19/02/2011

já não te amo

queria publicar o texto, mas em braille. seria apenas acessível aos que não faziam parte do seu círculo, aos leitores mais lúcidos. aos que teriam de utilizar o tacto para sentir todas as matizes e tonalidades desmaiadas sobre as folhas perfuradas. o toque. e as letras. entrelaçados nos sentidos mais íntimos das páginas em branco da sua memória, gasta pela repetição de acontecimentos surdos de si próprio.
«tu não o poderias ler, a não ser que aprendesses braille. mas cega como és, duvido muito que alguma vez apreendesses o alcance das linhas ali marcadas a ferro e fogo. falta-te a vontade. ou é a mim que me falta lucidez...»
(ela, distante, a dormitar, sem perceber nada do que ele estava para ali a ruminar a meia-voz)
«estarei a ser arrogante?» - interrogava-se.
o que ele sentia era aquela não pertença sem nome dos que se sentem vazios nas águas de uma solidão desmedida, embora rodeados de gente viva, de afectos, de palavras, de gestos, mas sós, sempre sós, sempre... o rodopio das imagens, das cores, dos sons, como se fosse desmaiar a qualquer segundo, como se o tempo fosse diferente para ele, para o seu exíguo espaço, para o seu corpo extenuado de ausências, de alheamentos da vida uterina.
«só com os teus dedos conseguirás perceber este aperto, os nós na garganta, as lágrimas retidas nos canais lacrimais, como se entupidos de uma estação atarefada em esquecer-se das folhas mortas.»

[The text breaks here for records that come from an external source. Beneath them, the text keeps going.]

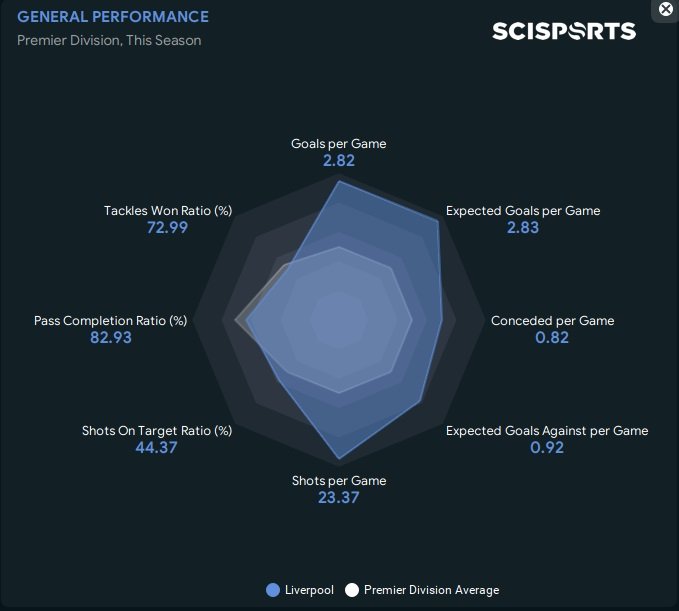This screenshot has width=679, height=611.
Task: Click the 23.37 shots per game value
Action: pyautogui.click(x=338, y=497)
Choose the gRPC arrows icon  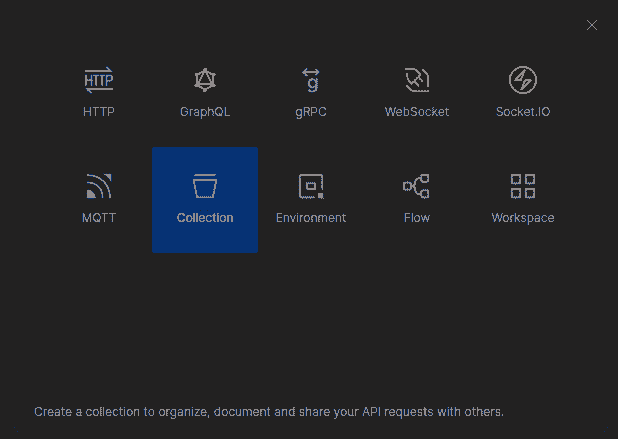311,80
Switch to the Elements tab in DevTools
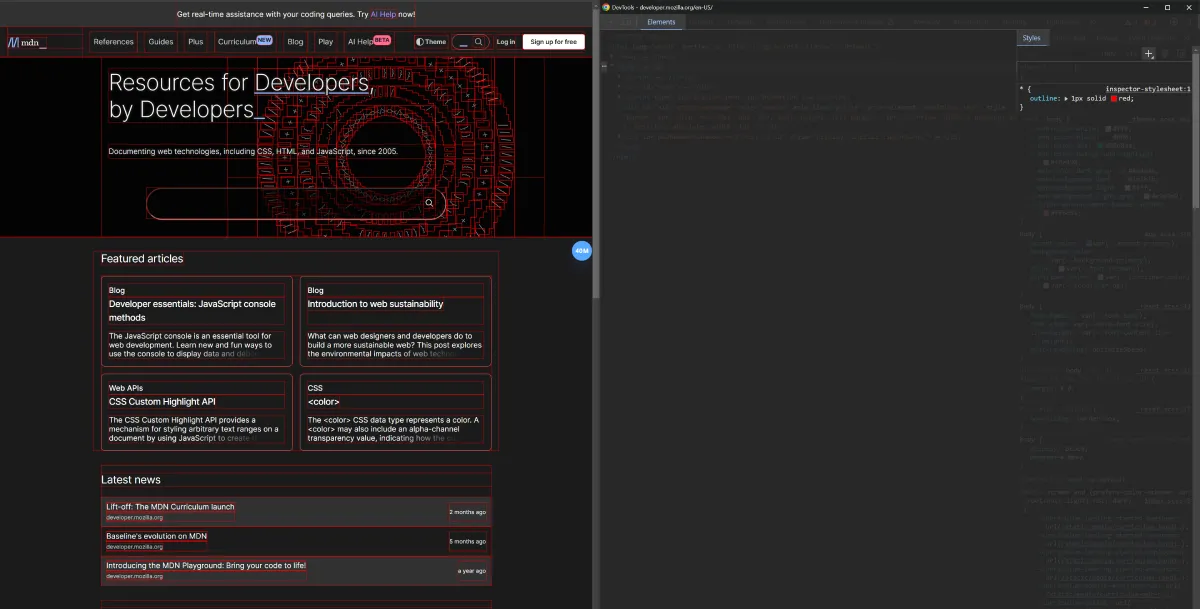The image size is (1200, 609). click(x=661, y=22)
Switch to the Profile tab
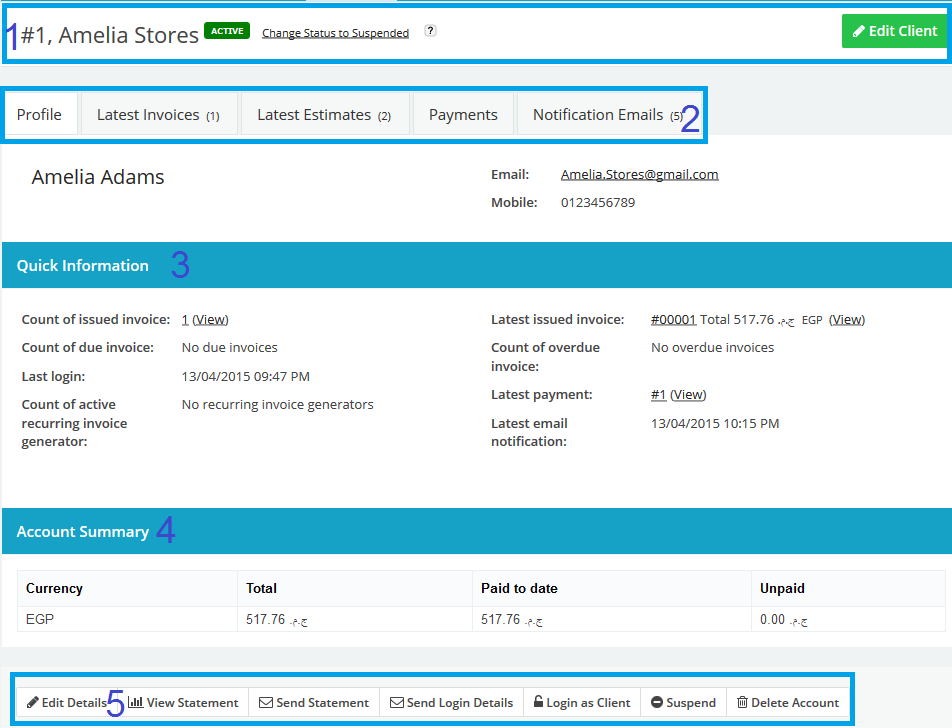Screen dimensions: 952x728 (40, 115)
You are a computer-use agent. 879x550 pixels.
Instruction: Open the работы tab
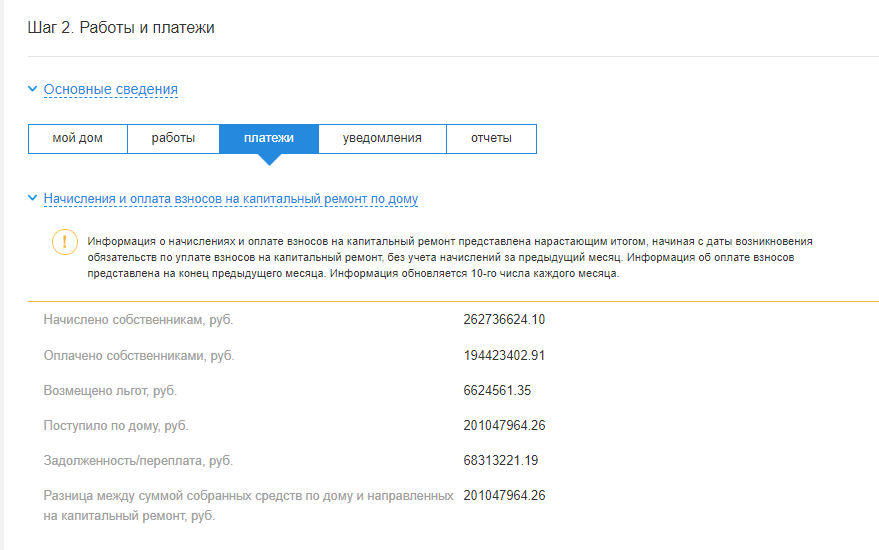click(x=173, y=139)
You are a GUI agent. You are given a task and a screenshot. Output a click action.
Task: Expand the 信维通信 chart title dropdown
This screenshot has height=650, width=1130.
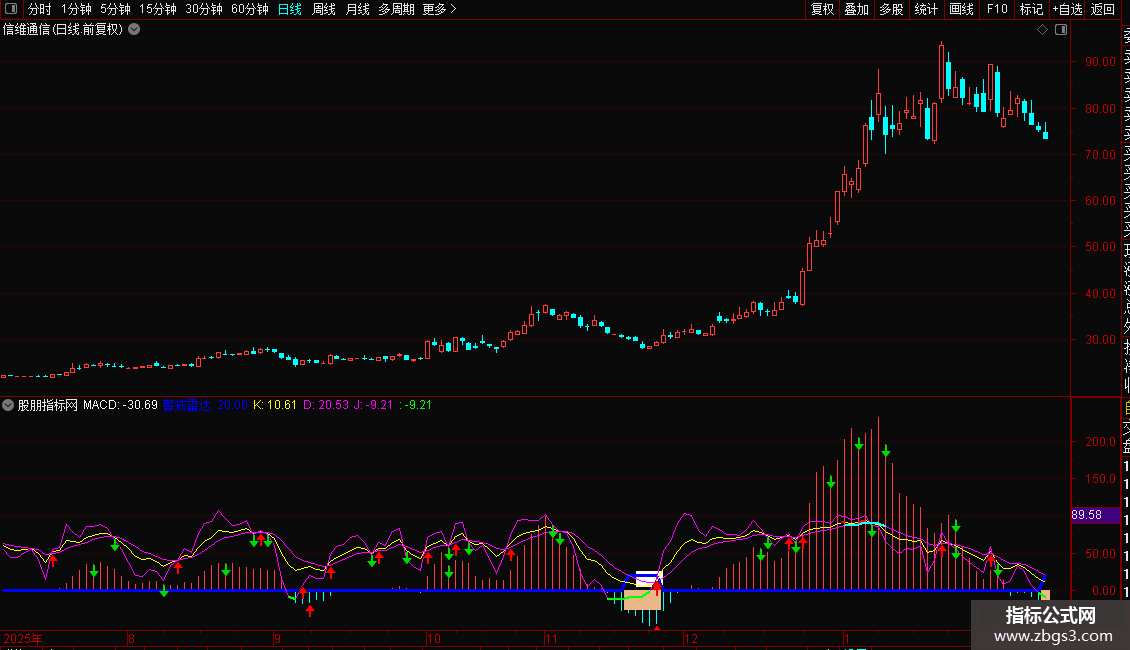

sim, ia publicá-lo apenas em braille. estava decidido. não por consideração para com os cegos, não para causar sensação, mas por já não querer saber de nada. e por, no seu íntimo, estar convicto de que entre eles havia um arrazoado de nós que há muito havia deixado de fazer sentido, que não mantinha a balança equilibrada quando contraposto aos dias por chegar. nós que queriam libertar-se dos cabos...
«como dizer-te que já não te amo?»
ela nao iria perceber. ainda que ele lhe mostrasse o texto. ainda que ela aprendesse braille. ainda ontem se beijaram e abraçaram com tanta ternura depois de fazerem amor... mas ela não viu que já não era ele quem ali estava. era só um corpo emprestado. os corpos não se pedem emprestados quando ainda há vida. e para estar vivo não é preciso um corpo. basta sabê-lo!